EXERCISES TO COMPLETE:
[A] According to the polynomial design notes, which typeclass assumptions on variables do the lawful monomial and polynomial APIs use?
[B] Write out the passage of the polynomial design notes starting at "- raw normalization" and ending at "are already using.".

The key design constraint is that this remains a **computable** multivariate polynomial representation. In particular, we do **not** want to simply redefine the core in terms of `Finsupp`, because that defeats the purpose of this library’s computable sparse runtime representation.

The design direction described below is the one currently implemented in the in-progress branch:

- sparse monomials as canonical arrays of `(σ × Nat)` entries
- sparse outer polynomial storage as `Std.ExtTreeMap (CMvMonomial σ) R`
- comparator-style assumptions on variables (`Ord` / `TransOrd` / `LawfulEqOrd`), not `LinearOrder`
- `Finsupp` used only at the boundary for `MvPolynomial` interoperability

This issue documents:
- the design choice
- why we think it is the right one
- what alternatives we considered and rejected
- how this compares to other computer algebra systems
- the current blocker: normalization and sorting proofs, especially `qsort` vs `List.mergeSort`

---

## Goal

We want the computable multivariate polynomial layer to support arbitrary variable types `σ`, including possibly infinite ones, while preserving:

- sparse computable storage
- support-driven algorithms
- canonical monomial keys
- a public surface closer to `Mathlib`’s `MvPolynomial σ R`

Today, much of the existing core is built around `Fin n` and dense exponent vectors. That is workable for fixed finite arity, but it bakes ambient-dimension assumptions into many operations and creates friction with the `MvPolynomial` surface.

The generalized core should instead support:

- `X : σ → CMvPolynomial σ R`
- support-driven `degreeOf`, `vars`, `degrees`, `restrictDegree`, `eval`, `rename`, `bind₁`
- variable types `σ` that may be infinite
- a bridge to `MvPolynomial σ R` at the boundary

without sacrificing computability of the core representation.

---

## Chosen design

### Monomials

A monomial is represented as a sparse finite `Nat`-valued map on variables `σ`, where:

- missing variable means exponent `0`
- stored zero exponents are forbidden
- the representation is canonical

Concretely, the runtime representation is:

- a canonical sparse array of `(σ × Nat)` entries
- sorted by variable
- with duplicate variables merged
- with zero exponents removed
- with cached `totalDegree`

The current implementation branch models this through a raw/lawful split:

- `RawMonomial σ` stores:
  - `totalDegree : Nat`
  - `entries : Array (σ × Nat)`
- `CMvMonomial σ` is the canonical lawful wrapper

This preserves the semantic model of a finite `Nat`-valued map while keeping the concrete runtime representation sparse and efficient.

### Polynomials

A polynomial remains a sparse outer map from monomials to coefficients:

- `Unlawful σ R := Std.ExtTreeMap (CMvMonomial σ) R`
- `Lawful σ R := { p : Unlawful σ R // no zero coefficients }`
- `CMvPolynomial σ R := Lawful σ R`

So the overall design is sparse at both levels:

1. sparse monomials
2. sparse outer polynomial map

### Typeclass assumptions on variables

We want to stay at comparator granularity rather than requiring `LinearOrder`.

The intended contract is:

- raw normalization code uses `[Ord σ]`
- lawful monomials / polynomial APIs use `[TransOrd σ] [LawfulEqOrd σ]`

This is the right fit for the stdlib ordered-map world we are already using.

### `Finsupp` only at the boundary

`Finsupp` is still useful and appropriate for the Mathlib bridge:

- `CMvMonomial.toFinsupp`
- `CMvMonomial.ofFinsupp`
- `CMvPolynomial.support : Finset (σ →₀ ℕ)`
- conversions to and from `MvPolynomial σ R`

But `Finsupp` should not become the core runtime representation.

DATA EXCERPTS:
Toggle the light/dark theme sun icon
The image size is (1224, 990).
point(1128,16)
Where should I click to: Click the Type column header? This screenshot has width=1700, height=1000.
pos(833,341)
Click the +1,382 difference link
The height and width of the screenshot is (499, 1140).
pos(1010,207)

SOLUTIONS TO EACH TASK:
[A] They use `[TransOrd σ] [LawfulEqOrd σ]`.

[B]
- raw normalization code uses `[Ord σ]`
- lawful monomials / polynomial APIs use `[TransOrd σ] [LawfulEqOrd σ]`

This is the right fit for the stdlib ordered-map world we are already using.